Treasury Auctions were rather mixed, with short term auctions meeting marginal demand and drawing slightly higher yields.  The 5-year auction went fairly well and even had fairly decent foreign participation, with yields ending at 1.82%, and the 20-year TIPS coming in at 2.50%.  Data wise, we saw continued problems in the housing market on several occasions, along with dismal numbers across the board when it came to the economy, with Friday’s list of data all missing their expectations.  The good thing is that despite the increased inflationary expectations, the data is showing recessionary concerns still outweigh inflationary ones.  And yet, mortgage backed securities fell and mortgage rates rose.

What’s in store for this week?  We start the week off with a report that is the Fed’s favorite.  Personal Consumption Expenditures (aka Personal Income and Outlays) has already come out, which I break down in detail over at Florida Mortgage Daily.  We also have several other key players, as well as more Treasury Auctions (they need to fund their stimulus packages).  And, of course, it’s will be the first Friday of the month and that means the Jobs Jamboree is coming.  Here is the rundown…

  • Monday:  Personal Income and Outlays (PCE, Personal Spending and Personal Income) (8:30), ISM Index (10:00), 3-month Bill Auction (1:00), 6-month Bill Auction (1:00)
  • Tuesday:  Pending Home Sales (10:00), 4-week Bill Auction (1:00)
  • Wednesday:  ADP Employment Report (8:15), ISM Services Index (10:00), Crude Inventories (10:30)
  • Thursday:  Jobless Claims (8:30), Productivity and Costs (8:30), Money Supply (4:30)
  • Friday:  Non-farm Payrolls (8:30), Unemployment Rate (8:30), Average Work Week (8:30), Hourly Earnings (8:30), Consumer Credit (3:00)

As you can see, all eyes will likely be focused on a dismal economy with inflationary fears taking a back seat.  However, that was the case last week as well and mortgage backed securities plummeted, causing mortgage rates to rise, so what can be expected this week?

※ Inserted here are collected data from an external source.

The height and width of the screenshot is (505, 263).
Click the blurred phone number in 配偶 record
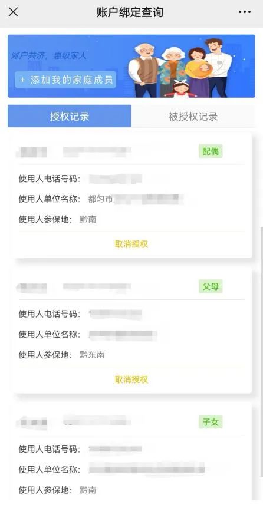[x=115, y=179]
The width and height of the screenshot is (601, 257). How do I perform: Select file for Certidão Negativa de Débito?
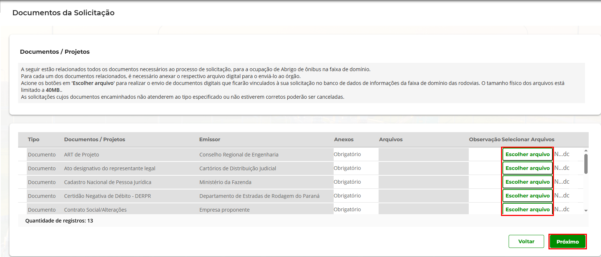coord(527,196)
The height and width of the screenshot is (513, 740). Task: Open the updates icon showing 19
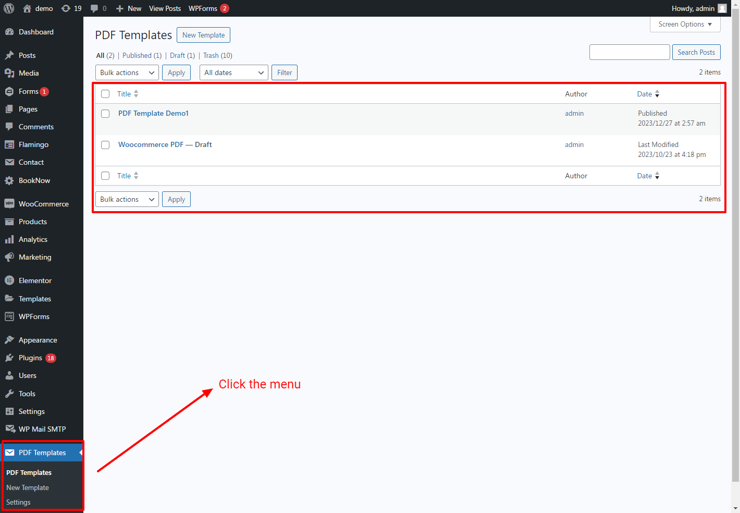[71, 8]
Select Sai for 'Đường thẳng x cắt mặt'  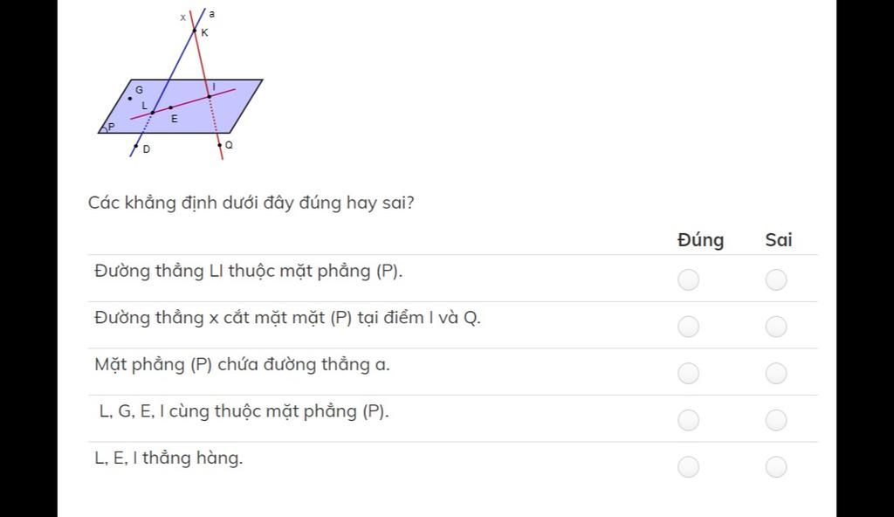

Mortgage bonds have fallen through another layer of support and now take aim at testing their 50-day moving average.  The good news is that they have moved into an oversold situation according to stochastics, so a correction is coming, it is just a question of when.  The bottom line, though, is they have broken out of their trading range that was caused by the artificially inflated prices due to the Fed’s buying, so the Fed is about the only way we will see lower mortgage rates for the foreseeable future, minus the corrective period.